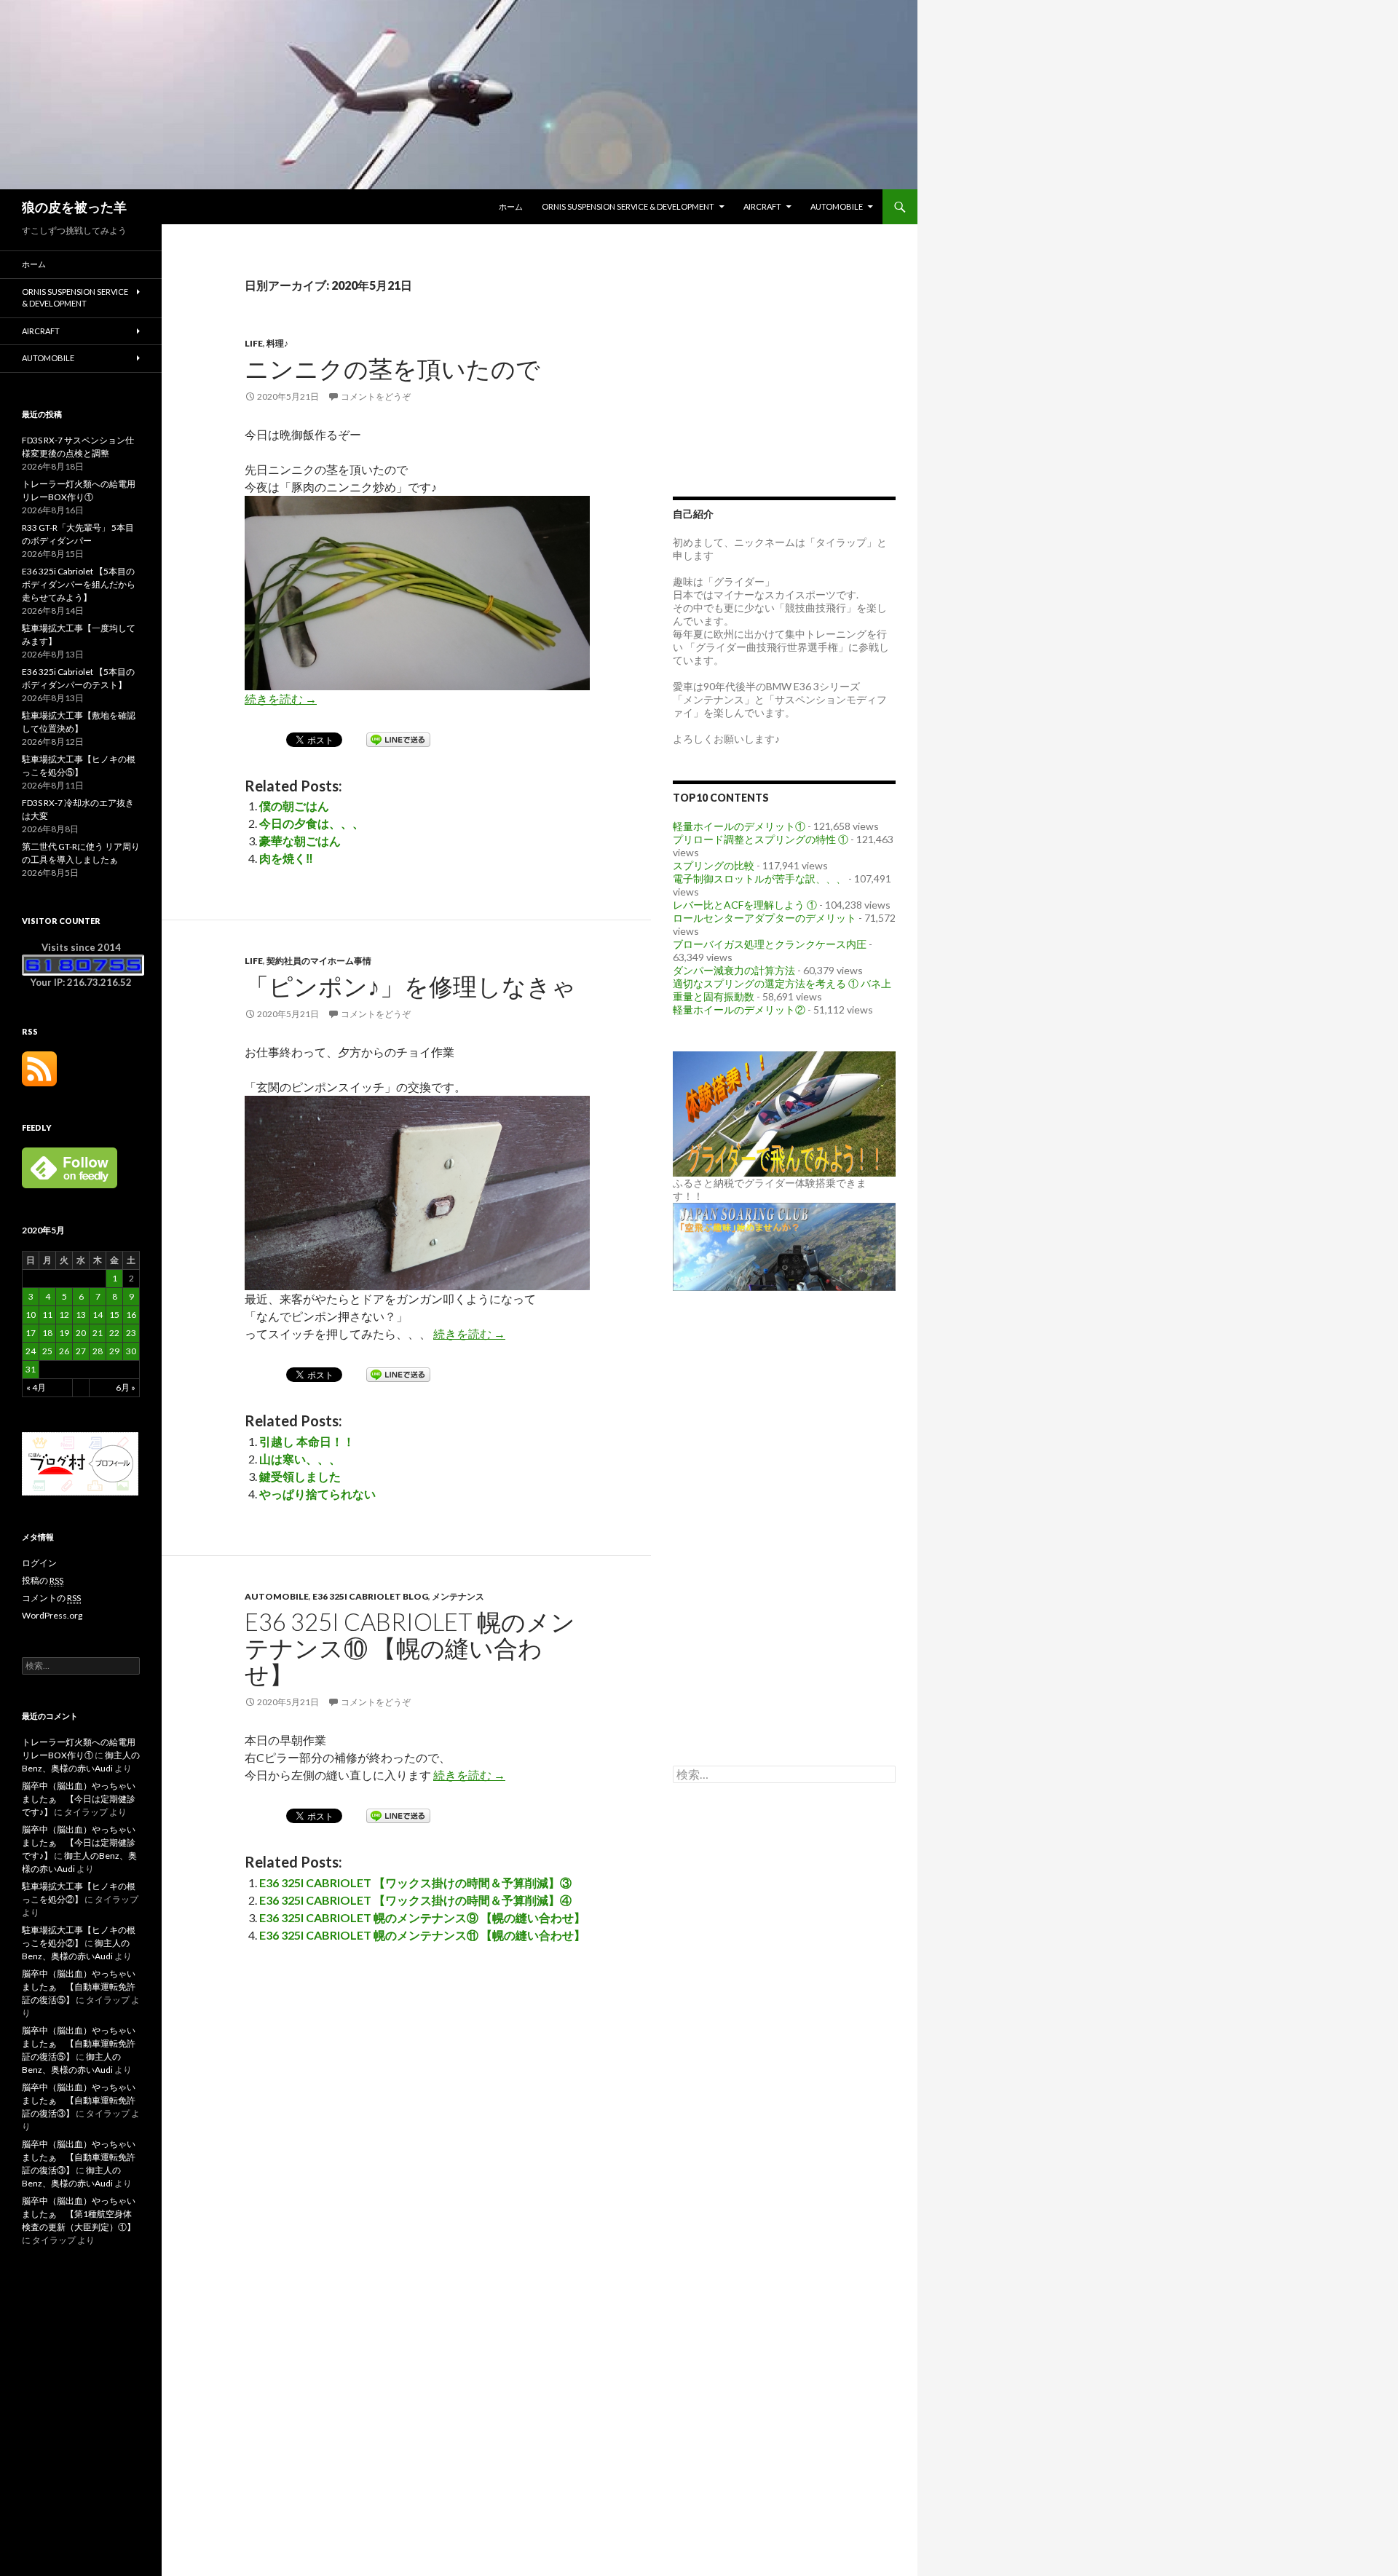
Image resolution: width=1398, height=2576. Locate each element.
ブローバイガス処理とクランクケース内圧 (769, 944)
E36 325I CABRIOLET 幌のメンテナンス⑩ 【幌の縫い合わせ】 (410, 1647)
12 (64, 1314)
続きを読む (281, 699)
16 (131, 1314)
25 (47, 1351)
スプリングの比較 (713, 865)
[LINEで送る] (398, 739)
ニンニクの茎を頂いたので (392, 368)
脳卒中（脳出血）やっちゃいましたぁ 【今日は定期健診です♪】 (78, 1798)
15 (114, 1314)
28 (97, 1351)
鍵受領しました (300, 1476)
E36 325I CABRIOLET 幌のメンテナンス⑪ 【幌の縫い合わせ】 (422, 1935)
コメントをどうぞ (376, 396)
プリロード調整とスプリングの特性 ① (760, 839)
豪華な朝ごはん (300, 841)
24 (30, 1351)
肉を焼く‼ (286, 858)
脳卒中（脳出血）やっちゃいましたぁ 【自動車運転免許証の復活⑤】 (78, 1986)
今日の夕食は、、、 (311, 823)
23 (131, 1332)
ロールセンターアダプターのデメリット (764, 918)
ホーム (511, 206)
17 (30, 1332)
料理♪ (277, 343)
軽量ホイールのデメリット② (739, 1009)
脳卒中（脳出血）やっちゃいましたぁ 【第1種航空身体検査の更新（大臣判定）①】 (78, 2213)
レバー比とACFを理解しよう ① (745, 904)
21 (97, 1332)
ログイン (39, 1562)
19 (64, 1332)
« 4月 (36, 1387)
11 (47, 1314)
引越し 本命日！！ (307, 1441)
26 (64, 1351)
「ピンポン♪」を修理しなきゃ (410, 985)
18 (47, 1332)
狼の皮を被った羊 (74, 207)
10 (30, 1314)
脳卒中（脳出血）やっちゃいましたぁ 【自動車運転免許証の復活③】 (78, 2100)
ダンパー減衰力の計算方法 (734, 970)
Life (254, 343)
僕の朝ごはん (294, 806)
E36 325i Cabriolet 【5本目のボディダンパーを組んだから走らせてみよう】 (78, 584)
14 (97, 1314)
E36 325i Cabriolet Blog (370, 1596)
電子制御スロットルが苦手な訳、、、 (759, 878)
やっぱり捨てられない (317, 1494)
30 (131, 1351)
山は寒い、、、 (300, 1459)
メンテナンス (458, 1596)
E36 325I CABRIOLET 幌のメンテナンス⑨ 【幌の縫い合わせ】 (422, 1917)
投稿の (42, 1580)
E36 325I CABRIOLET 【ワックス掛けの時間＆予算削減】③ (415, 1882)
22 (114, 1332)
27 (81, 1351)
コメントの (51, 1597)
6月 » (125, 1387)
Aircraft (762, 206)
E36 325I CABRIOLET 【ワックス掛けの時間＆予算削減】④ (415, 1900)
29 (114, 1351)
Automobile (836, 206)
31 (30, 1369)
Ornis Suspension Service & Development (628, 206)
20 (81, 1332)
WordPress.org (52, 1615)
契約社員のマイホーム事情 (318, 960)
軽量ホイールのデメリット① (739, 826)
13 (81, 1314)
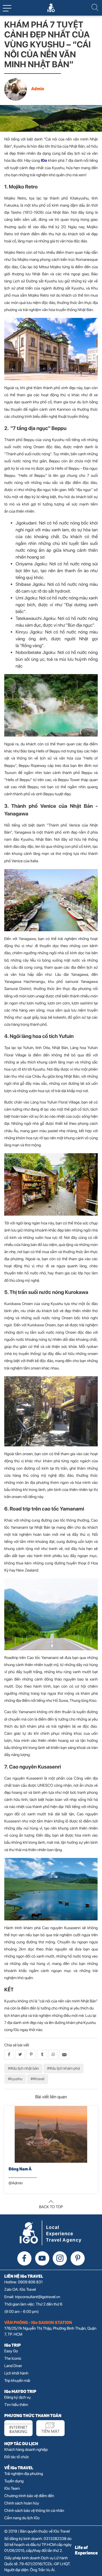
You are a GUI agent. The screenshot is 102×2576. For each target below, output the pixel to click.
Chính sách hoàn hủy (21, 2503)
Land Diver (13, 2366)
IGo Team (12, 2488)
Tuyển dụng (14, 2481)
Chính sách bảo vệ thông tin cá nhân (34, 2510)
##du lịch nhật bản (23, 2068)
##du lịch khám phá (63, 2068)
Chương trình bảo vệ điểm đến (29, 2496)
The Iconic (13, 2358)
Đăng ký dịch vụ (17, 2397)
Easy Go (11, 2351)
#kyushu (15, 2079)
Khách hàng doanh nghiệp (26, 2449)
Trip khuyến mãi (17, 2380)
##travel (37, 2079)
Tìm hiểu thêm (16, 2405)
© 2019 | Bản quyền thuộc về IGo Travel (37, 2531)
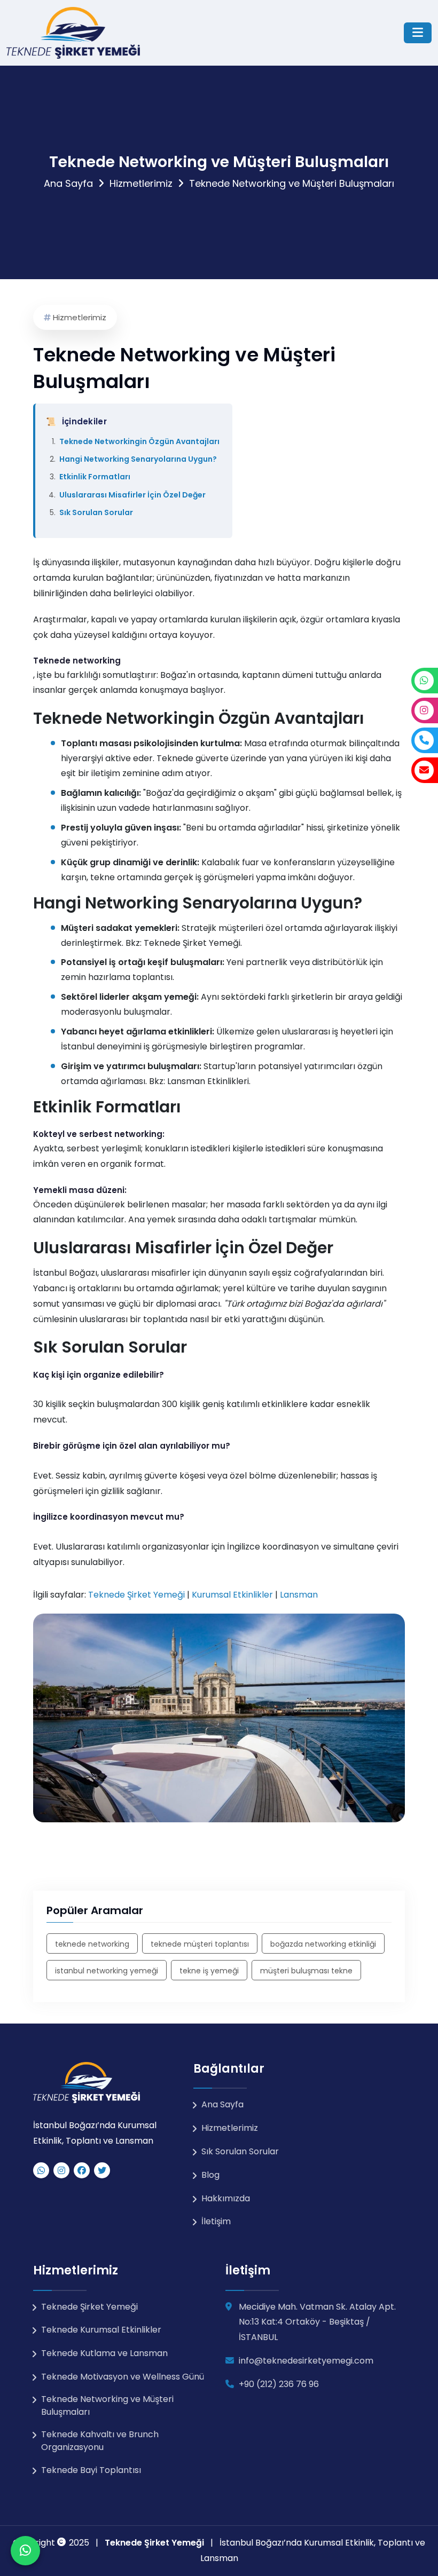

::::

What you give back must be the stretch above, starting at the line with "脳卒中（脳出血）やっちゃいましたぁ 【第1種航空身体検査の更新（大臣判定）①】 (78, 2213)" and ending at the line with "14 (97, 1314)", copied exactly.

脳卒中（脳出血）やっちゃいましたぁ 【第1種航空身体検査の更新（大臣判定）①】 (78, 2213)
レバー比とACFを理解しよう ① (745, 904)
21 (97, 1332)
ログイン (39, 1562)
19 (64, 1332)
« 4月 (36, 1387)
11 (47, 1314)
引越し 本命日！！ (307, 1441)
26 (64, 1351)
「ピンポン♪」を修理しなきゃ (410, 985)
18 (47, 1332)
狼の皮を被った羊 (74, 207)
10 (30, 1314)
脳卒中（脳出血）やっちゃいましたぁ 【自動車運転免許証の復活③】 (78, 2100)
ダンパー減衰力の計算方法 (734, 970)
Life (254, 343)
僕の朝ごはん (294, 806)
E36 325i Cabriolet 【5本目のボディダンパーを組んだから走らせてみよう】 (78, 584)
14 (97, 1314)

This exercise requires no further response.